(Collection entries)
○ ○ ○ ○ ○
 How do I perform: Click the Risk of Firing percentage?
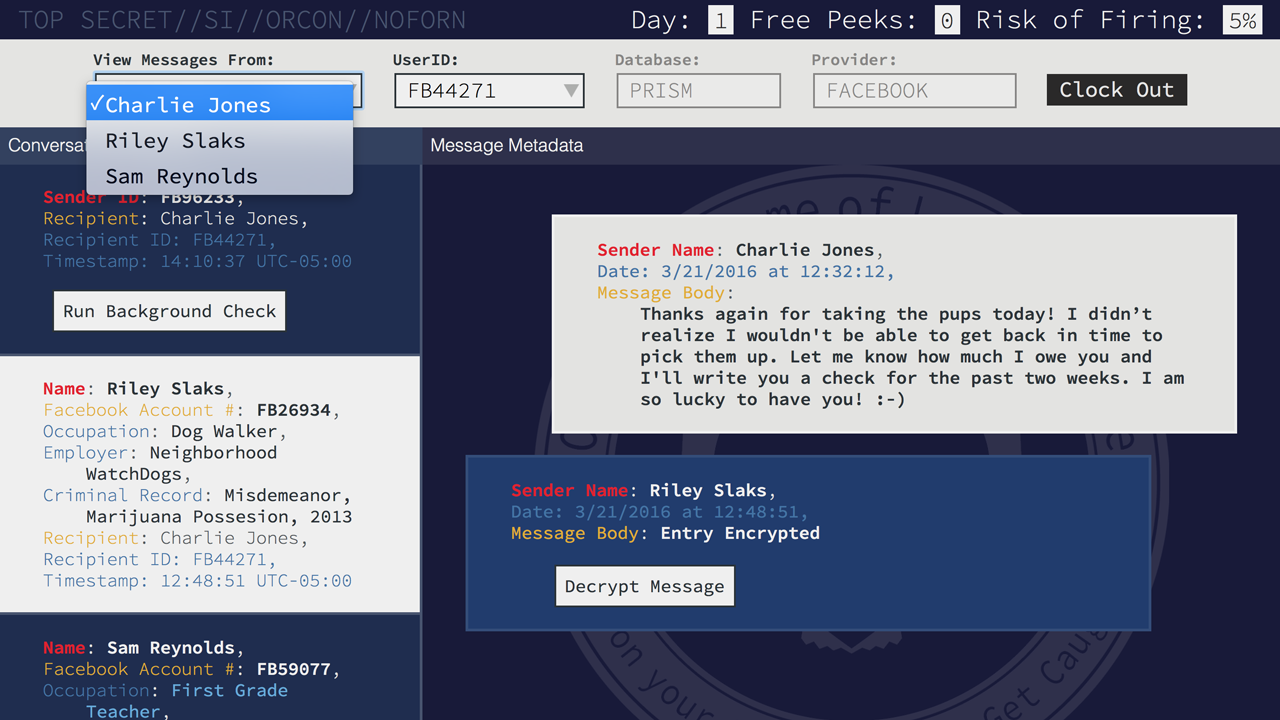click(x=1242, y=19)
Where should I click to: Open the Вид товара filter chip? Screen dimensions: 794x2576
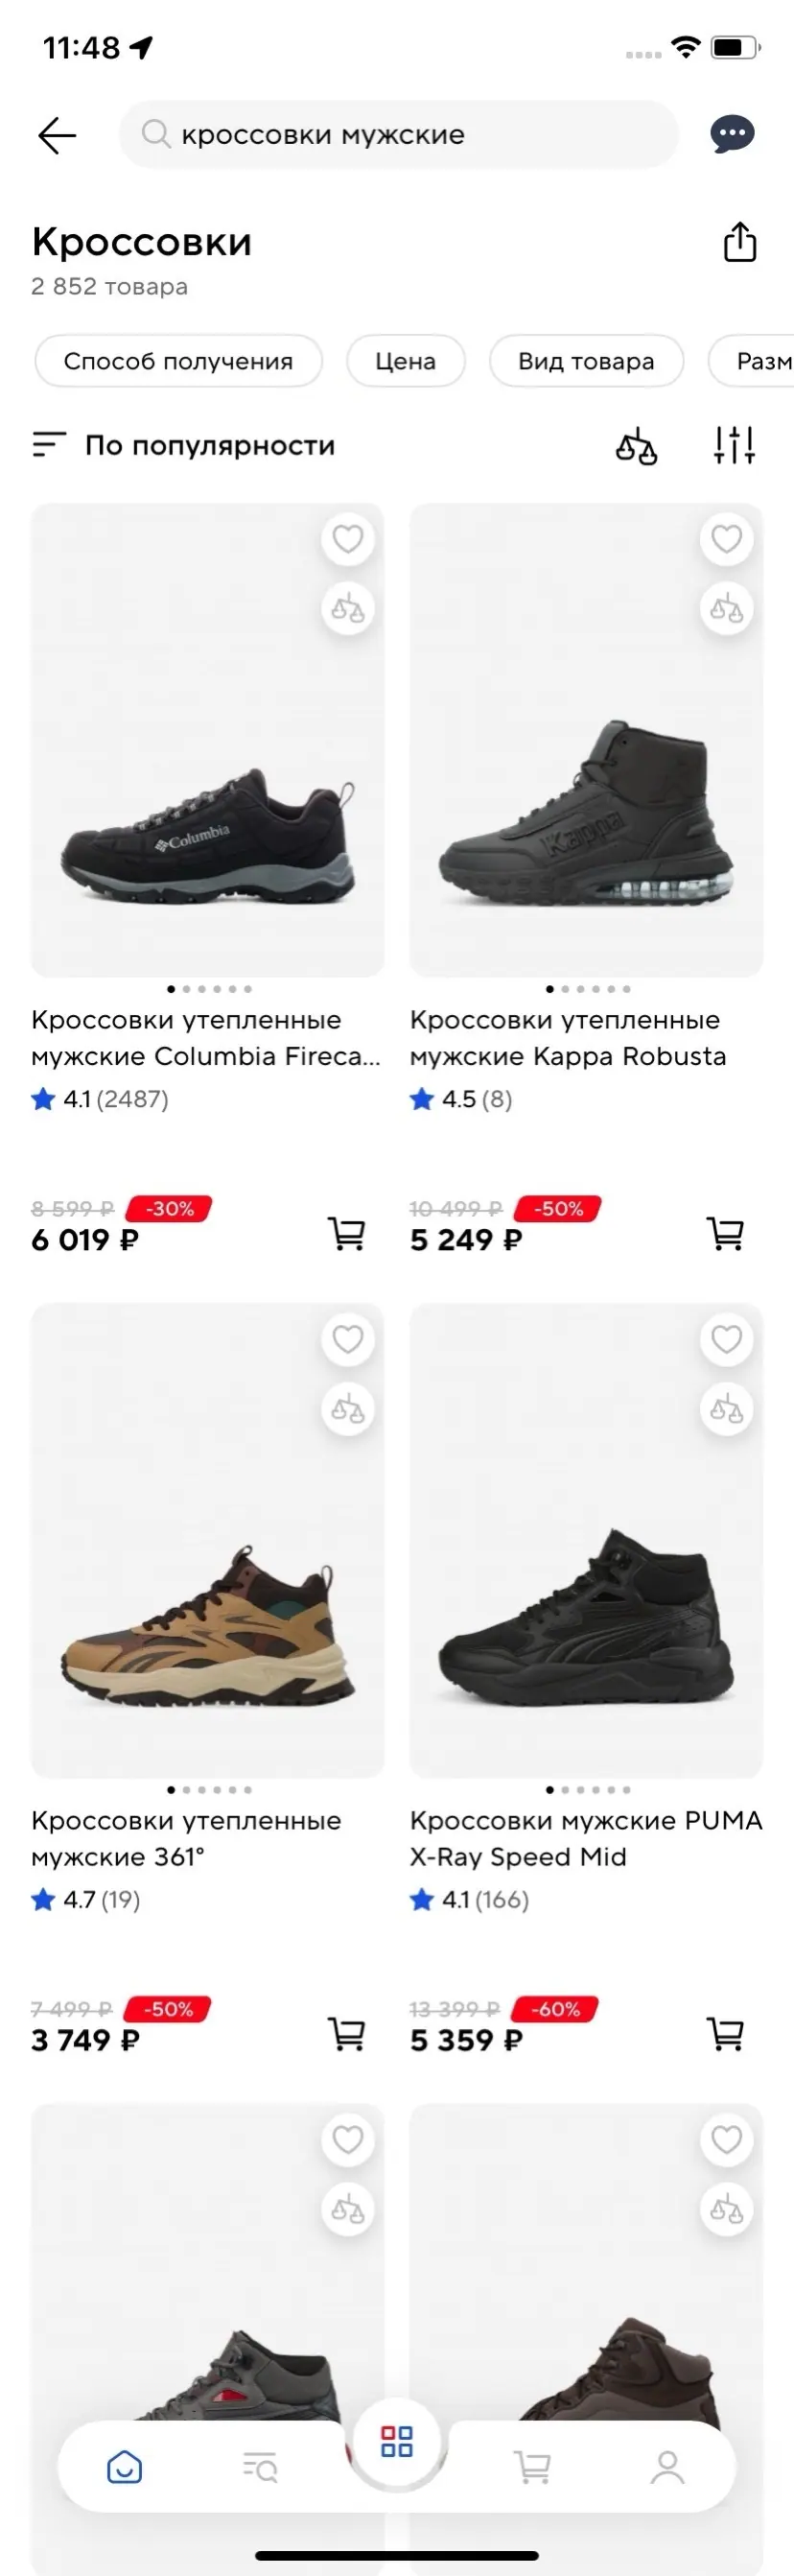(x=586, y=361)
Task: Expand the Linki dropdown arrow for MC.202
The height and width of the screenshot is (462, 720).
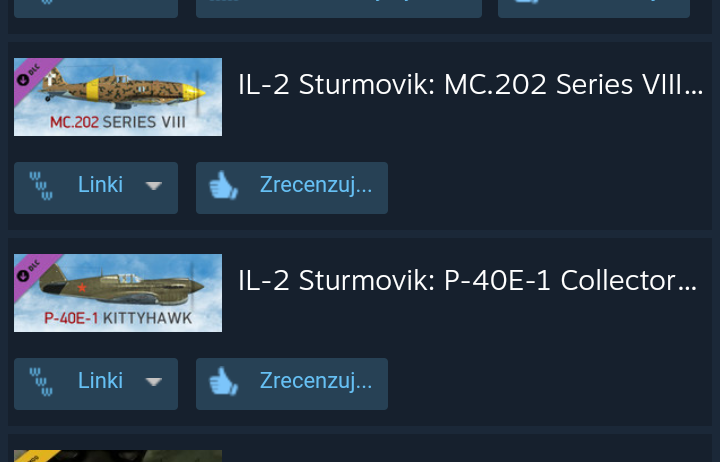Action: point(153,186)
○ ○ ○ ○ ○
About this task — Each record above has to be written out again in full, but its pictures must not be.

Reply —
 How do I perform: Click the Risk of Firing percentage?
click(x=1242, y=19)
Where should I click to: Open the Вид товара filter chip? Screen dimensions: 794x2576
(x=586, y=361)
Task: Expand the Linki dropdown arrow for MC.202
The height and width of the screenshot is (462, 720).
Action: point(153,186)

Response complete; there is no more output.